BRL17 v Minister for Immigration, Citizenship, Migrant Services and Multicultural Affairs

Case

[2022] FedCFamC2G 1086


FEDERAL CIRCUIT AND FAMILY COURT OF AUSTRALIA

(DIVISION 2)

BRL17 v Minister for Immigration, Citizenship, Migrant Services and Multicultural Affairs [2022] FedCFamC2G 1086

File number(s): MLG 793 of 2017
Judgment of: JUDGE VASTA
Date of judgment: 21 January 2022
Catchwords: MIGRATION – Protection Visa – whether Administrative Appeal Tribunal decision affected by jurisdictional error – where no error established in Administrative Appeal Tribunal’s decision – application dismissed  
Legislation: Migration Act 1958 (Cth)
Division: Division 2 General Federal Law
Number of paragraphs: 67
Date of last submission/s: 21 January 2022
Date of hearing: 21 January 2022
Place: Brisbane
Counsel for the Applicant: The Applicant appearing on their own behalf with the assistance of an interpreter
Solicitor for the First Respondent: The Australian Government Solicitor

ORDERS

MLG 793 of 2017

FEDERAL CIRCUIT AND FAMILY COURT OF AUSTRALIA (DIVISION 2)

BETWEEN:

BRL17

Applicant

AND:

MINISTER FOR IMMIGRATION, CITIZENSHIP, MIGRANT SERVICES AND MULTICULTURAL AFFAIRS

First Respondent

ADMINISTRATIVE APPEALS TRIBUNAL

Second Respondent

order made by:

JUDGE VASTA

DATE OF ORDER:

21 JANUARY 2022

THE COURT ORDERS THAT:

1.The application filed on 20 April 2017 be dismissed.

2.The Applicant pay the costs of and incidental to the application filed on 20 April 2017 fixed in the sum of $7,853.

3.The name of the First Respondent be amended to read “Minister for Immigration, Citizenship, Migrant Services and Multicultural Affairs”.

IT IS NOTED THAT:

A.That the Court will not provide a written version of the reasons for judgment delivered today, unless an appeal has been lodged or the Court has received a request in writing from either party seeking that written reasons be produced.
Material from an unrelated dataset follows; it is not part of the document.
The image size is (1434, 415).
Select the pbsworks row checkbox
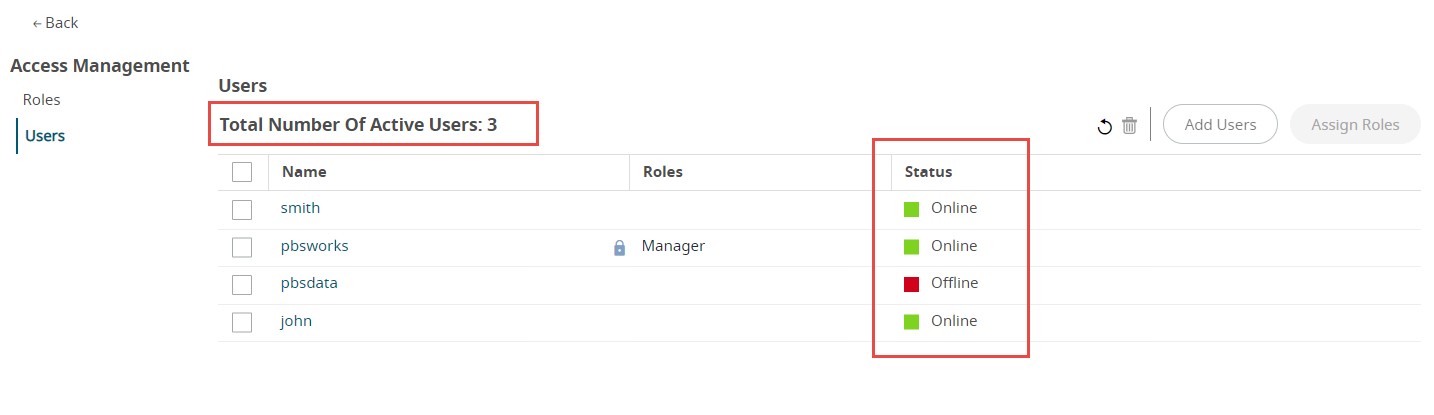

Note: The form of the order is subject to the entry in the Court’s records.

Note: The Court may vary or set aside a judgment or order to remedy minor typographical or grammatical errors (r 17.05(2)(g) Federal Circuit and Family Court of Australia (Division 2) (General Federal Law) Rules 2021 (Cth)), or to record a variation to the order pursuant to r 17.05 Federal Circuit and Family Court of Australia (Division 2) (General Federal Law) Rules 2021 (Cth).

REASONS FOR JUDGMENT
(Ex Tempore)

JUDGE VASTA

  1. On 27 March 2017, the Administrative Appeals Tribunal (“AAT”) affirmed a decision not to grant the applicant, BRL17, a protection visa.  On 20 April 2017, the applicant asked this Court to review that decision. 

  2. The background to the matter is that the applicant is a Sri Lankan national of Tamil ethnicity, and he was born in September 1987.  The applicant arrived in Australia towards the end of 2012 by boat.  He applied for a protection visa on 12 December 2012. This was before the unauthorised maritime arrival regime was put into force by the Federal Government. 

  3. The applicant was interviewed by a delegate of the Minister on 26 November 2013.  After that interview, his migration agent provided a post-interview submission on 9 December 2013.  On 17 November 2014, the delegate of the Minister refused to grant the visa. 

  4. On 5 December 2014, the applicant applied to the then Refugee Review Tribunal for a review of that decision of the delegate.  The applicant was invited to, and he attended, a hearing before the AAT on 31 March 2016.  On 27 March 2017, the AAT refused the visa. 

  5. As I have said, the applicant filed his application in this Court on 20 April 2017, and it was on 12 October 2017 that the matter was given a first court listing.  On that date, the application for review was listed for a final hearing in mid-2019 before Judge Hartnett on a date to be advised by the Court. 

  6. Her Honour was appointed to the Family Court at the beginning of 2019, and it would seem that this matter then went into a large docket which would be looked by a new judge at some future time. 

  7. The matter made its way to the National Migration Docket in 2021 and was assigned to me to be heard on 28 October 2021.  On that day, there was a problem with the interpreter booking, and it ended up that there was no interpreter available, and so the matter had to be adjourned because of that.  It was heard before me today where the applicant appeared with the assistance of an interpreter who, I must say, has done a sterling job in interpreting today’s proceedings. 

  8. However, what this means is that the applicant, having arrived in this country in the latter part of 2012, finds himself, in January 2022, still not having had the matters regarding his visa finalised. 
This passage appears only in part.